## Task details:
Copy the lines running from the one that contains "1568x705 pixels." to the end of the entries below, exactly and with no pictures.

(Items from a data source)
_ _ _

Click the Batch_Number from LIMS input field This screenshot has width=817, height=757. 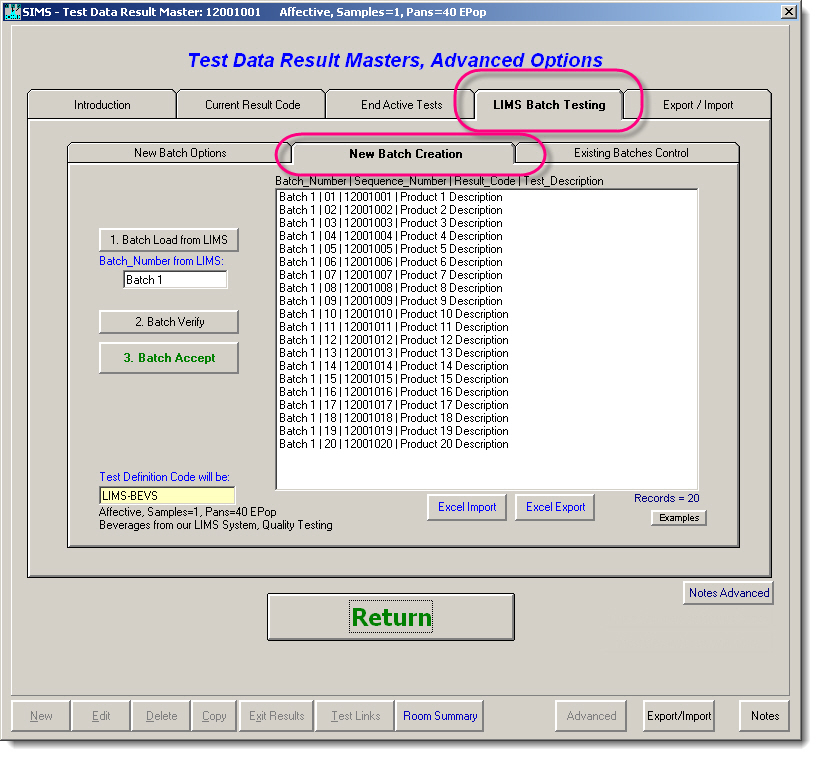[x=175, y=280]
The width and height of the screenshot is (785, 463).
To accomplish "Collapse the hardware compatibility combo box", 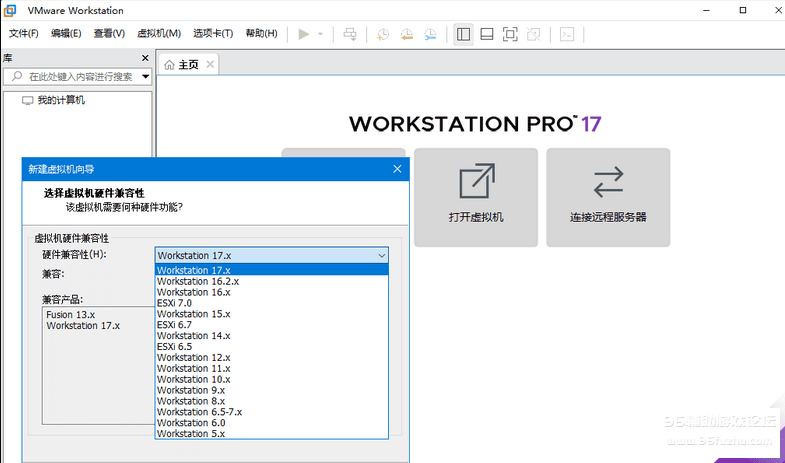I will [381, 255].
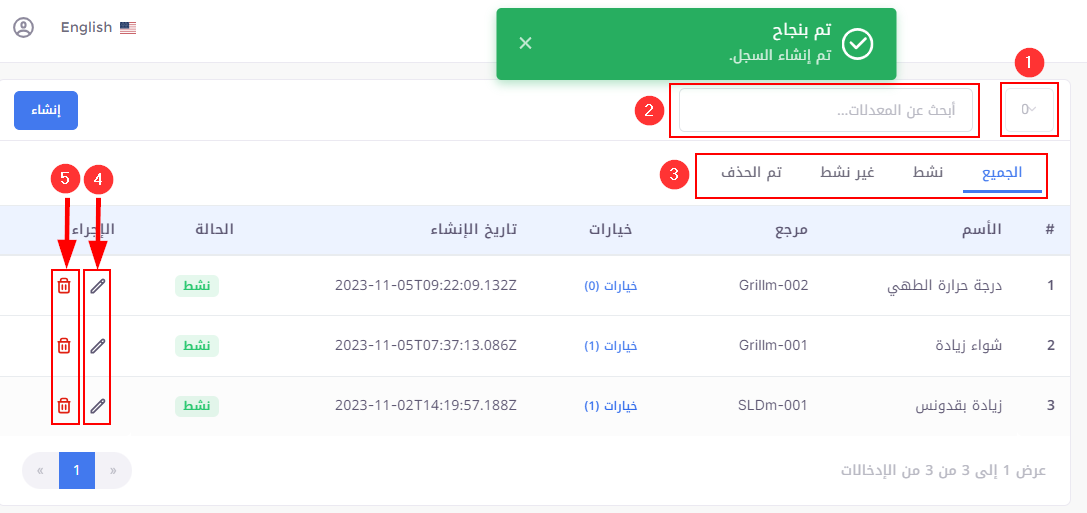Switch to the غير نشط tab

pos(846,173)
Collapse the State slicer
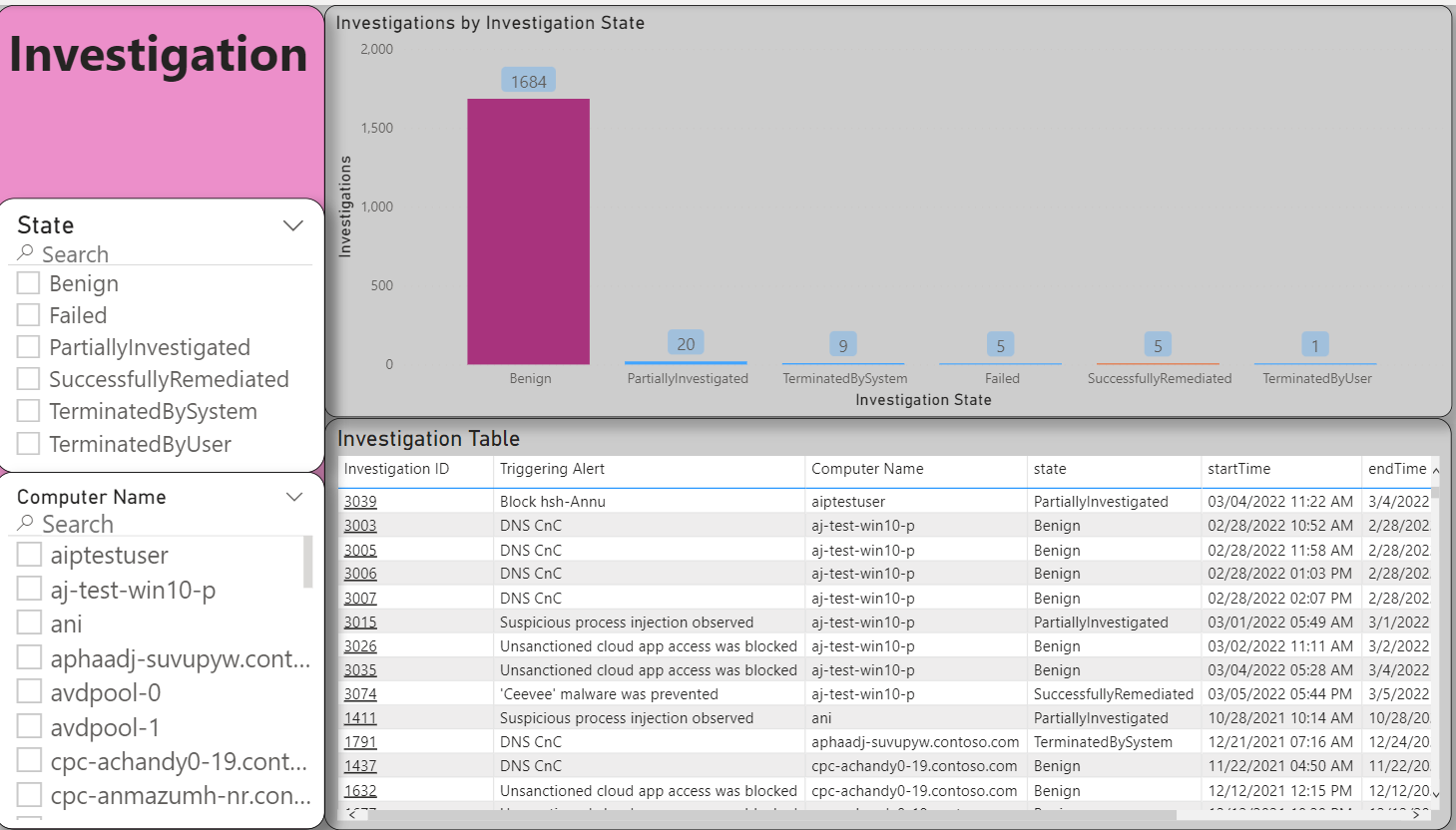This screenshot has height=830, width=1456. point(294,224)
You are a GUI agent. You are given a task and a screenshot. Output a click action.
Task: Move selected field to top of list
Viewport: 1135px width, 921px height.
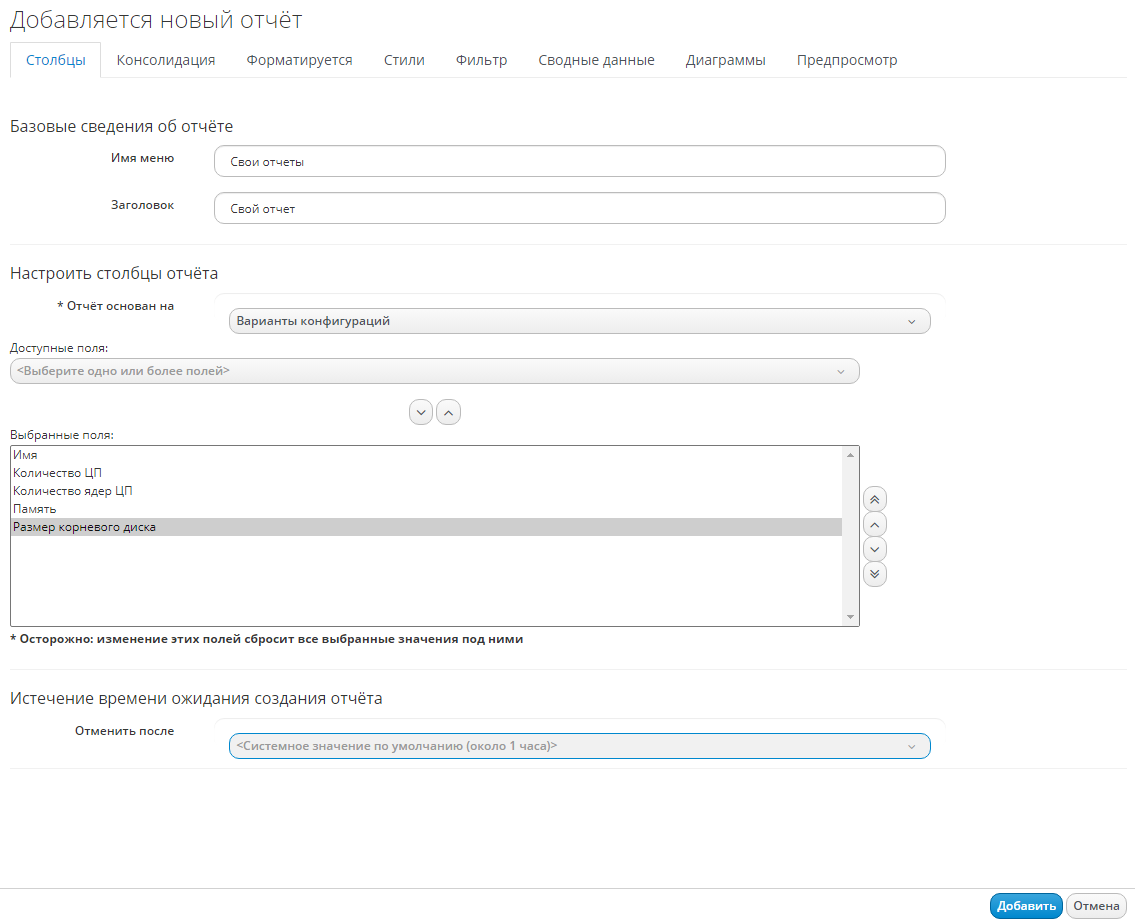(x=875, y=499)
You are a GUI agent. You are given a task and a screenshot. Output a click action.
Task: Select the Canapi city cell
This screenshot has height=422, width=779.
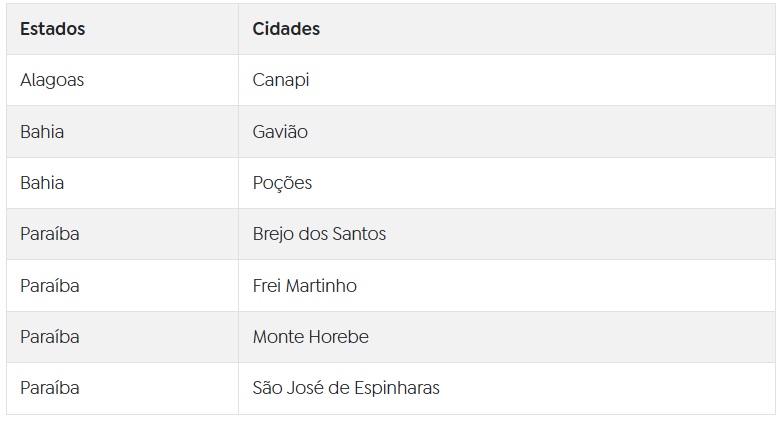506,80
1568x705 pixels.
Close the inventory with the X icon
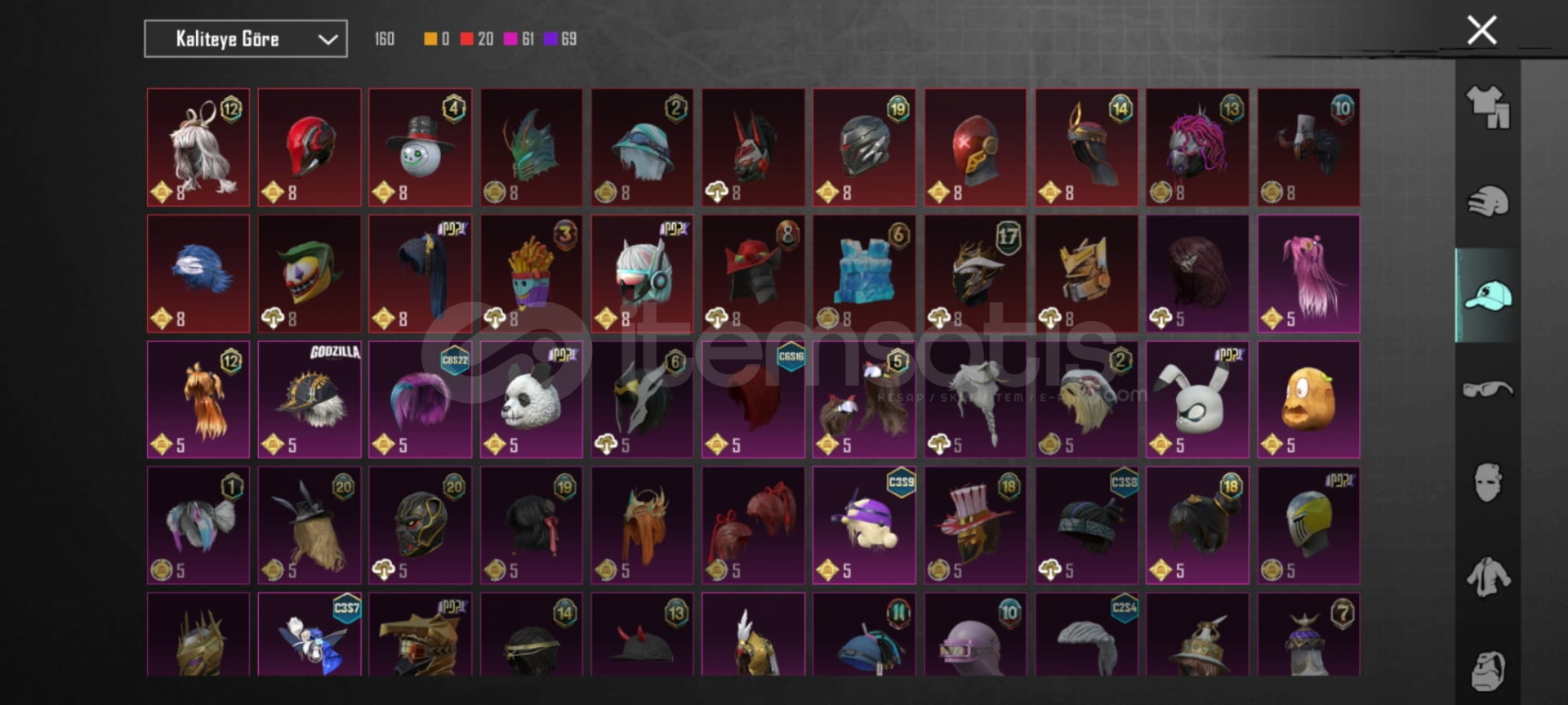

_ _ _

## Output for this task:
1568x705 pixels.
Close the inventory with the X icon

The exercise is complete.